* Start DATA ENTRIES *

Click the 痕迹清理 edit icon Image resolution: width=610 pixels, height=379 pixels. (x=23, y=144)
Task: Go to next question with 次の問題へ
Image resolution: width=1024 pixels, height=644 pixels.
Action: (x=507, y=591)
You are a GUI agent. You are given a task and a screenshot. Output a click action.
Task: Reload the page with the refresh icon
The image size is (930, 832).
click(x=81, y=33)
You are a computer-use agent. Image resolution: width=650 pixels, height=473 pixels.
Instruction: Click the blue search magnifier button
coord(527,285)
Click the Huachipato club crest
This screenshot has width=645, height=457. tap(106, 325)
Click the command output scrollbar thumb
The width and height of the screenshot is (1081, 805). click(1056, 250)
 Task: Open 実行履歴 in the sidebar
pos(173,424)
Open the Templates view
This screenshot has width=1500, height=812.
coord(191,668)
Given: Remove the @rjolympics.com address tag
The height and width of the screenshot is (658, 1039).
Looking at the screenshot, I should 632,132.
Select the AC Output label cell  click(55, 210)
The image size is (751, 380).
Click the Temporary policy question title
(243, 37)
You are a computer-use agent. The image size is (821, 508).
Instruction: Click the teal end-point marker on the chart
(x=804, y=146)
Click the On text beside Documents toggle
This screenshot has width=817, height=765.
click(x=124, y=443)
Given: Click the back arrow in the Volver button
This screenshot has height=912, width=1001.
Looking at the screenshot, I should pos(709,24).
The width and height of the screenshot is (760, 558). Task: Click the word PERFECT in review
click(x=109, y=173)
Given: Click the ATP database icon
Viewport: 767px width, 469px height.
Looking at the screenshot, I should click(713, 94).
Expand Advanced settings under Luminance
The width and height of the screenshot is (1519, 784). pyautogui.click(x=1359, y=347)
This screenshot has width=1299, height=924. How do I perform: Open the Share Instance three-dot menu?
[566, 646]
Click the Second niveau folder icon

* End DATA ENTRIES *

Can you reproduce, word for word, the records from the line holding "Given: Click the back" through the last line of the records, inclusive?

**RESULT OF THE TASK**
Given: Click the back arrow in the Volver button
This screenshot has height=912, width=1001.
Looking at the screenshot, I should pos(709,24).
The width and height of the screenshot is (760, 558). Task: Click the word PERFECT in review
click(x=109, y=173)
Given: Click the ATP database icon
Viewport: 767px width, 469px height.
Looking at the screenshot, I should click(713, 94).
Expand Advanced settings under Luminance
The width and height of the screenshot is (1519, 784). pyautogui.click(x=1359, y=347)
This screenshot has width=1299, height=924. How do I perform: Open the Share Instance three-dot menu?
[566, 646]
Click the Second niveau folder icon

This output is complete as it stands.